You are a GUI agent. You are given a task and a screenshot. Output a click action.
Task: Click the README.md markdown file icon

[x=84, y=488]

********************

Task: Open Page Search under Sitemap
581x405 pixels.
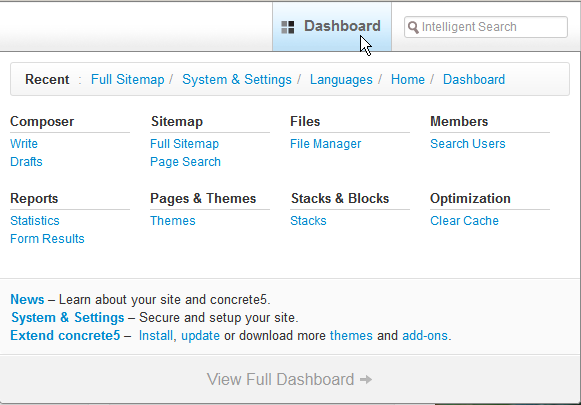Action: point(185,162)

********************

Objective
Put the part of the records that opens with the line containing "Task: Open Page Search under Sitemap" and closes with the line containing "Action: point(185,162)" into a JSON list of strings, one string per line, with blank lines left out. Leave the pictures out of the answer.

Final result
[
  "Task: Open Page Search under Sitemap",
  "581x405 pixels.",
  "Action: point(185,162)"
]